Terkait pemasaran produk, kata Adang, peminat produk-produk bambu karya Virage Awie itu datang tidak hanya dari dalam negeri tapi luar negeri. Bahkan alat musik itu, katanya, 90 persen pembelinya berasal dari luar negeri beberapa di antaranya adalah Jepang, India, Rumania, Jerman, Inggris, Singapura, dan Malaysia.
"Kami kerap diajak pameran oleh BRI di luar negeri, terakhir di Singapura. Dari pameran itu kita bertemu dengan para buyer," katanya.
Saat ini, harga alat musik itu sudah kian meningkat seiring dengan perkembangan kualitasnya. Harga untuk gitar misalnya itu dimulai dari Rp 14 juta-Rp25 juta. Sementara drum bambu bisa mencapai Rp 50 juta.
"Kami produksi secara eksklusif, setahun kami hanya menjual gitar secara terbatas hanya 36 gitar. Pembelinya 90 persen dari luar negeri. Produk kuliner itu itungannya paling baru, mulai benar-benar dipasarkan pada 2022-2023 lalu. Untuk kerajinan bambu lainnya seperti jam tangan itu peminatnya sebagian besar dari dalam negeri," kata Adang.

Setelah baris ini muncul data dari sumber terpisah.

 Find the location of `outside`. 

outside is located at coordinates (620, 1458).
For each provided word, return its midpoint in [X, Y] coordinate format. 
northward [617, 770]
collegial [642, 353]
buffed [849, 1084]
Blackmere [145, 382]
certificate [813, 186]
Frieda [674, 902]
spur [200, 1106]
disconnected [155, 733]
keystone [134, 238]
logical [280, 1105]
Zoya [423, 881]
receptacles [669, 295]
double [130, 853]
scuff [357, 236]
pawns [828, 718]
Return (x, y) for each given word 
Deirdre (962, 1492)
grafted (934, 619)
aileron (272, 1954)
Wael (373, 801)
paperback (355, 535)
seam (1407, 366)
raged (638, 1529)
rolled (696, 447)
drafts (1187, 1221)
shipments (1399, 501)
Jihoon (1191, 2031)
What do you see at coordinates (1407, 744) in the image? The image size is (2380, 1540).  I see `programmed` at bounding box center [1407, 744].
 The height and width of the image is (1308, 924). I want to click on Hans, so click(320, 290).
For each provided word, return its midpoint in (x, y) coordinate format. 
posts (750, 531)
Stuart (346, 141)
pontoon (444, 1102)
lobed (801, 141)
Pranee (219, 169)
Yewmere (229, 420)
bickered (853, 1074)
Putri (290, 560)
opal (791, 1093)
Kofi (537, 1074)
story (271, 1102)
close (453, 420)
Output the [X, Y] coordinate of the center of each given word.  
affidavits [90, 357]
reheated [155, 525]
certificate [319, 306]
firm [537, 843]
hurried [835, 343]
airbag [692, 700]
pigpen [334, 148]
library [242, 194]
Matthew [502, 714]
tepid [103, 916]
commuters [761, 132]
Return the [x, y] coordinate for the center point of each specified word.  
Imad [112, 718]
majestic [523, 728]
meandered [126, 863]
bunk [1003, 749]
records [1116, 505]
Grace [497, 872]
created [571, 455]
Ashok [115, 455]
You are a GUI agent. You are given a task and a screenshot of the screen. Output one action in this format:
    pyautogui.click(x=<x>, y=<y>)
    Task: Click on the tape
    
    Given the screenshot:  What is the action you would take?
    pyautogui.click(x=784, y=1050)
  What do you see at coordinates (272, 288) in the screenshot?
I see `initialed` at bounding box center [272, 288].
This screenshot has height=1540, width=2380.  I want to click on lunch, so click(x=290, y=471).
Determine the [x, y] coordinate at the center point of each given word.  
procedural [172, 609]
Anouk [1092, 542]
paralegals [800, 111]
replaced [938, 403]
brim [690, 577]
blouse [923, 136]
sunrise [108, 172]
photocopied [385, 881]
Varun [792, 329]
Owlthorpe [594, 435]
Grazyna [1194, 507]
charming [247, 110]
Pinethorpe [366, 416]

Terus Berkembang Berkat Pemberdayaan dari BRI
Perjalanan usahanya diakui Adang makin berkembang ketika mendapat dukungan dari BRI. Virage Awi, nama usaha kerajinan bambu milik Adang, diketahui menjadi salah satu klaster usaha binaan BRI. "Tahun itu saya ketemu BRI akhirnya alat musik kami punya HAKI (Hak Kekayaan Intelektual)," kata dia.